> _What this task involves_: In the records below, find the line that contains "You are a GUI", then write out that line and each one after it exactly, up to and including the last.

> _Input data_:

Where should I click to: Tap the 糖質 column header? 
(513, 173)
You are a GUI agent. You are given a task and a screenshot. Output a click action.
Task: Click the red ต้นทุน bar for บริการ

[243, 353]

> _Task solution_:
You are a GUI agent. You are given a task and a screenshot. Output a click action.
Task: Click the red ต้นทุน bar for บริการ

[243, 353]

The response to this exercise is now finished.